Bethany Lardaro, a certified financial planner with Washington Trust Wealth Management, is seeing more young people in her office, even if they’re not always clients.
Rather, she’s noticing that her clients are bringing their children or grandchildren to appointments, hoping to give them an early understanding of resources such as Roth IRAs and other retirement strategies.
Lardaro expects that even young people who aren’t directly sitting in on financial planning meetings have a better understanding of retirement savings than previous generations. And with that knowledge, they’re planning accordingly for what their lives will look like decades into the future.
“It’s really encouraging as a planning professional,” Lardaro said recently, highlighting “the amount of information they have access to” in the digital age, with the topic of retirement savings even gaining traction on popular social media platforms.
“You have financial influencers talking about the importance of Roth IRAs ... and the fact that young people know about those and are participating in those where they can is a good thing,” Lardaro said. “It’s going to benefit them in the long run.”
The phenomenon isn’t just anecdotal. Multiple nationwide studies have suggested that Gen Z workers, typically defined as those born in the late 1990s through the early 2010s, are outpacing previous generations when it comes to retirement savings.
A 2023 Vanguard study, for instance, found that Generation Z’s participation rates in 401(k) plans were more than double those of their peers in 2006.
Meanwhile, Fidelity Investments reported that total 401(k) savings hit a record high in the first quarter of 2025, with a 9.5% employee contribution rate and 4.8% employer contribution rate. The financial institution noted that this combined savings rate of 14.3% is the closest the figure has ever come to its suggested 15% savings rate.
Other local financial planners, including Donald Clarke, director and portfolio manager at Crestwood Advisors Group LLC’s Providence office, likewise note that an increase in educational resources, including social media and influencers, play a large role in this trend.
“It’s not so much of a secret as it once was,” Clarke said. “The platform is at their fingertips.”
Additionally, Gen Z professionals have witnessed multiple economic downturns in their young lives and may have felt the effects through their working family members.
“They’ve seen a lot of what’s come before them with their parents,” Clarke said. “And they may have older siblings who have come out of the financial repression [of 2008] or COVID-19, or more recently, inflation.
“They understand how much debt is out there,” he said. “They’re taking it into their own hands and starting early” in hopes of expediting their retirements.
Jeffrey Massey, a financial adviser and owner of Massey & Associates Inc. in Warwick, also said that younger workers seem to be taking a proactive approach amid economic difficulties. Many, for instance, are bracing for Social Security cuts, Massey says.
It’s “sad on one hand,” Massey said, “but good because they’re preparing for it.”

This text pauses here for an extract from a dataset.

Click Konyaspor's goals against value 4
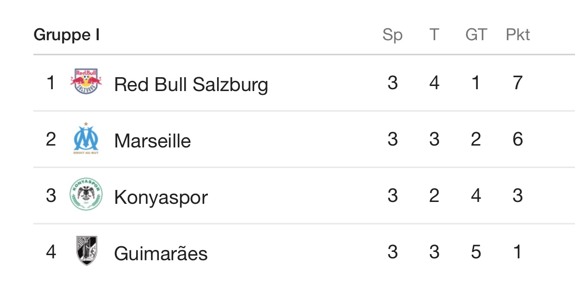575x287 pixels. (x=476, y=195)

But not all Gen Z workers are accumulating these savings in a secure manner, he said, noting that some are only saving in bank accounts, rather than proper retirement funds such as Roth IRAs, a retirement savings plan in which participants contribute after-tax dollars but qualified withdrawals in retirement are tax-free.
“If you play by the rules, the growth comes out tax-free,” Massey said of these plans.
But many do face challenges participating in these plans, Massey notes. About 40% of Rhode Islanders don’t have access to a retirement plan through their employers, according to AARP data.
It’s an area where employers need to improve, Massey said, stressing the impact of starting to invest early.
Other financial advisers also emphasized the benefits of investing in retirement as soon as possible. “It makes a huge difference,” Clarke said. “The [potential returns] almost don’t make sense to some people.”
Clarke gives an example of someone who starts investing $10,000 annually just after college at age 22 versus waiting until age 35. If the 22-year-old stops investing 10 years later, that money alone will grow to the point that when they’re 65, they’ll have essentially the same amount of money in their retirement fund as someone who consistently contributes $10,000 per year from age 35 to 65.
“It’s the last few years of compounding, when the balance of the account has gotten much bigger, that it pays off,” Clarke said. “But starting early is really the most significant factor.”
While Lardaro also acknowledges the benefits of starting early, she said that those who didn’t start so early shouldn’t feel discouraged.
“It’s never too late to save, so we never want to let the perfect scenario hinder us from doing good,” Lardaro said. “But the earlier you start, the better it will be. ... Time is your best friend when investing.”
“That said,” she said, “if you don’t start investing when you’re 21, you can start when you’re 28.”